Wybór Tuska wywołuje w Danii zarówno zaniepokojenie jak i zadowolenie. Stwierdza to poważny duński dziennik „Berlinske”.

Zaniepokojenie pojawiło się wśród firm ważnej dla kraju dziedziny, jaką jest przemysł elektrowni wiatrowych oraz innych ekologicznych źródeł energii. Bowiem Tusk jest znany w Danii dzięki miejscowym mediom, jako zdecydowany zwolennik węgla brunatnego i kamiennego.

Gazeta twierdzi też, że pojawienie się w centrum polityki unijnej Polaka jest samo w sobie znacząca sankcją przeciw Rosji i spodziewa się, że tak zostanie to odebrane w Moskwie.

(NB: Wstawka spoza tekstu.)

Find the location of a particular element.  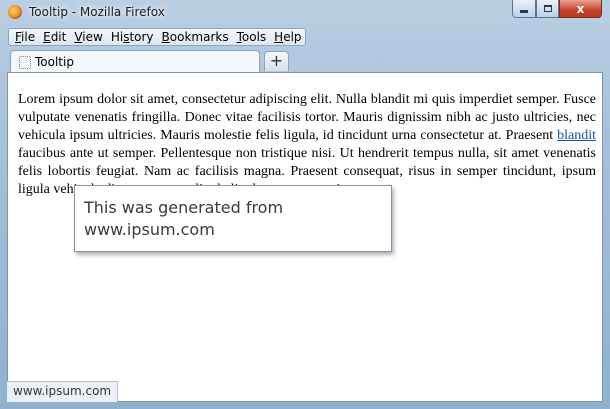

menu-bookmarks: Bookmarks is located at coordinates (196, 37).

Natomiast w głównej kwaterze NATO przyjęto z zadowoleniem fakt wyboru Tuska, który jest postrzegany jako zwolennik wzmocnienia militarnego sojuszu, w tym też tzw. wschodniej jego flanki obejmującej również Polskę.

Głównym przeciwnikiem takiego kroku są Niemcy starające się wypełniać porozumienie Rosja -NATO o niezwiększaniu sił sojuszu przy zachodnich granicach Rosji. Będzie to więc gorący temat dyskusji juz podczas przyszłotygodniowego szczytu NATO.